Alex,

Could you please walk through a couple of deployment/management scenarios
and talk about how/when process definition state changes ( "active",
"retired" ) explicitly vs. implicitly. I'm hoping this exercise will help me
understand this statement:

The deployment rules for two such processes
would be the same as if they did not share common name+namespace.

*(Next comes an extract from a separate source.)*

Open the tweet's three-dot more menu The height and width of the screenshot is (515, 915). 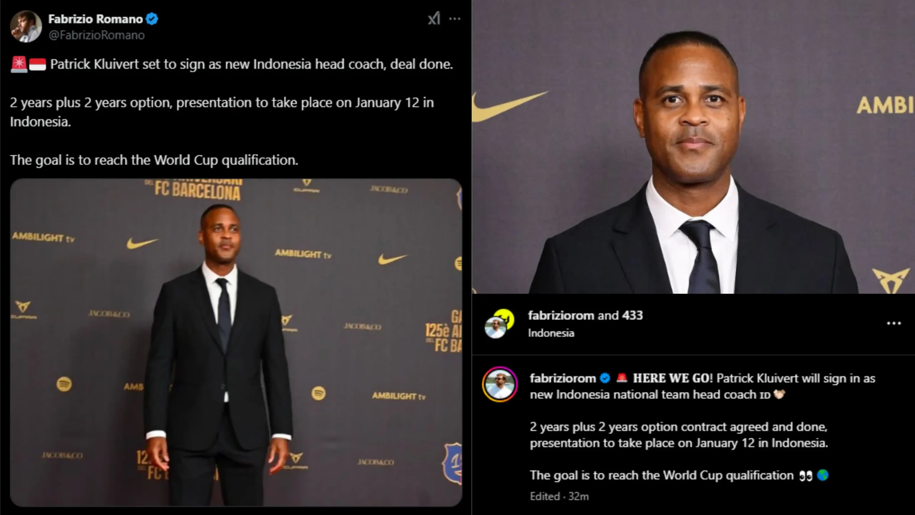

Given collisions ( see Maciej's restrictions 2 and 3 )  within the same
name+namespace ( at runtime ) I don't see how these can be the same at
deployment time.

Thanks,

Lance

On 8/10/06, Alex Boisvert <[EMAIL PROTECTED]> wrote:

Maciej Szefler wrote:
> I propose that we do not put too many restrictions on what a new version
> of a process looks like. It only needs to enforce the following rules:
> 1. A service exposed in version n, must also be exposed in version n+1
> 2. An operation used in version n, must have the same signature in
> version n+1
> 3. A data type used in version n, must have the same definition in
> version n+1.
>
Personally, I still find this too restrictive.  My proposal would be to
consider the version attribute as part of the process identifier --
effectively making two processes with the same name+namespace but with
different version identifiers completely unrelated from an
implementation standpoint.  The deployment rules for two such processes
would be the same as if they did not share common name+namespace.